Neste domingo
continuaremos por aqui inspiradas na leitura do livro Carta de uma orientadora, de Debora Diniz. No último post falamos
sobre algumas formas de se preparar para o primeiro encontro com a orientadora.
Mas outro passo importante durante o planejamento de um projeto de pesquisa ou
monografia é também a construção do problema de pesquisa e do título funcional.

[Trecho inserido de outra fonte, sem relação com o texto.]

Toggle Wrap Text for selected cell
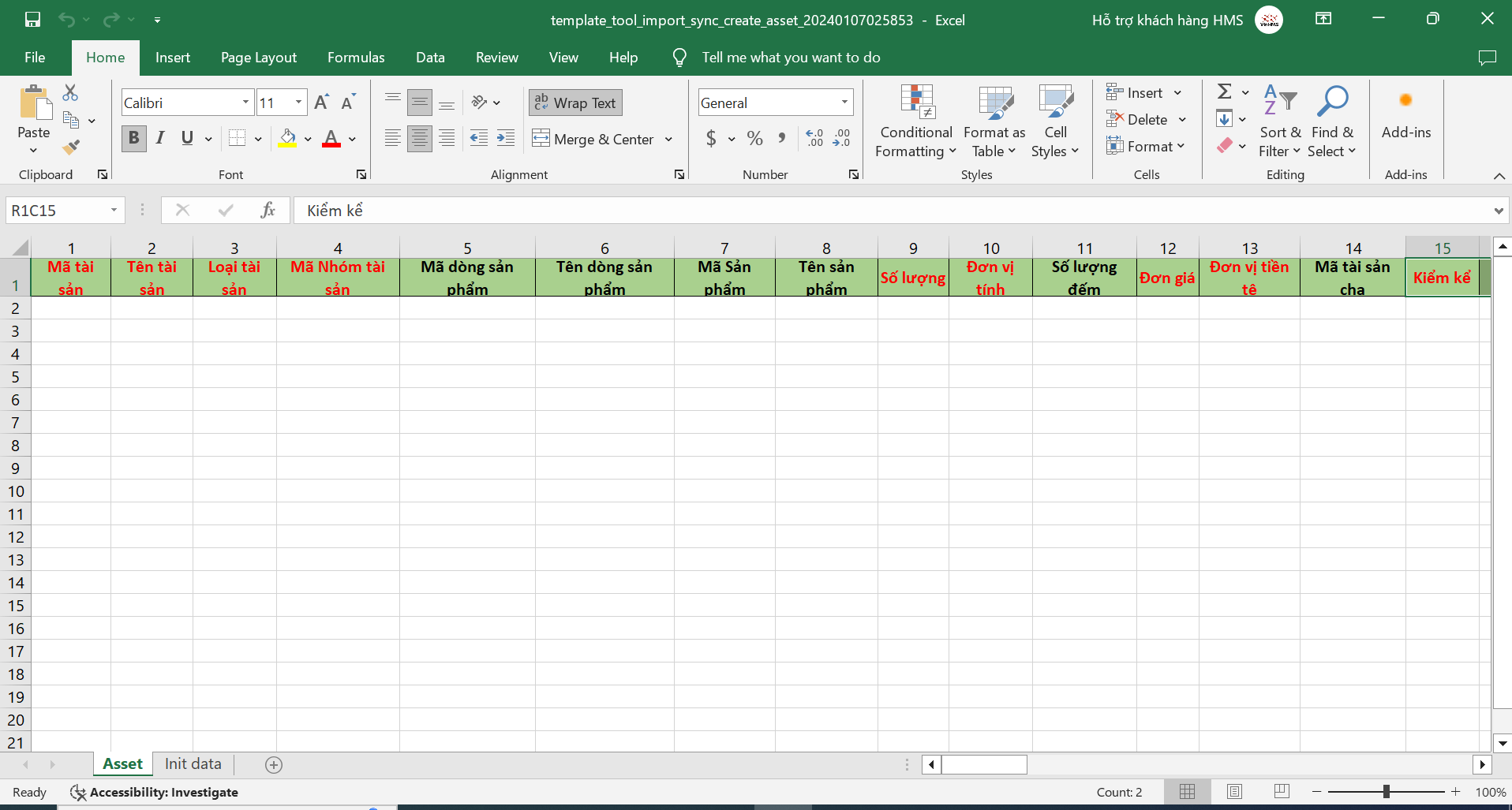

E pode ser bem interessante ter um desenho do título e do problema antes mesmo
do primeiro encontro com sua orientadora.
Mas para quê títulos
funcionais? A escrita de títulos funcionais nos “forçará a fazer as primeiras
escolhas”, alertou Diniz (:26). A definição de interesses e desejos sobre
aquilo que se pretende estudar normalmente nos mobilizou antes mesmo do encontro
com a orientadora. A maioria de nós temos interesses políticos, éticos ou
curiosidades sobre um ou mais grandes temas. Mas, para a construção de um
projeto de pesquisa é importante transformar um tópico de interesse em um
problema de pesquisa. E para isso intuição ou boa-vontade não bastam.
Diniz problematiza no
livro como pode ser interessante ser uma “turista textual” no momento em que
ainda estamos explorando os temas que gostamos – ou seja, passear por textos e
bibliografias de sua área de interesse antes de arriscar um problema de
pesquisa e escrever o título funcional. Esta primeira aproximação não seria um momento
para o estudo em profundidade ou para escolher a bibliografia de referência. No
entanto, a leitura de publicações poderá ser útil para ter uma visão geral de
como se dá o debate e os estudos no campo em que deseja se aproximar.
Mas o que é um título
funcional? Diniz nos responde: “título funcional é uma frase curta que
representará seu tema de pesquisa” (:29). Em outras palavras – o título
funcional é a frase que descreve resumidamente sua pesquisa para outras
pessoas. O título funcional descreverá o seu problema de pesquisa. Sabe quando alguém
lhe pergunta no elevador “o que você está estudando”? Se você tiver um problema
de pesquisa provavelmente conseguirá formular um título funcional e responder
com clareza e objetividade. Diniz aconselha que um bom título funcional poderá
ter em torno de 15 palavras – esse número não é mágico, mas pode servir como
guia para a construção de um título objetivo e sucinto. Nesse sentido,
responder à sua interlocutora do elevador: “estou estudando sobre mulheres
presas”, explica muito pouco sobre o que fará na sua pesquisa.
Provavelmente o
título funcional escrito durante a elaboração do projeto não será o título de
seu artigo, monografia ou dissertação. Mas ele, ao lado de seu problema de
pesquisa poderão cumprir uma função fundamental para servir como guia no
planejamento da pesquisa. E lembre-se: o título funcional poderá sempre ser
melhorado, revisado e modificado; pois a sua função é servir de ferramenta e
guia nos passos iniciais de planejamento e execução da pesquisa.
Em Carta de uma
orientadora Diniz apresenta alguns exemplos de títulos funcionais, e como
diferentes combinações com palavras-chaves semelhantes podem apresentar
pesquisas muito diferentes. Depois de ler o livro experimente o exercício de se
debruçar pensando em possibilidades para a descrição de seu título funcional a
partir dos conceitos de seu interesse e palavras –chaves de seu campo de
estudo.
Sobre palavras-chaves,
já falamos no Blog aqui.
*Diniz, Debora. Carta de uma orientadora: o primeiro projeto de pesquisa. Brasília: LetrasLivres, 2013.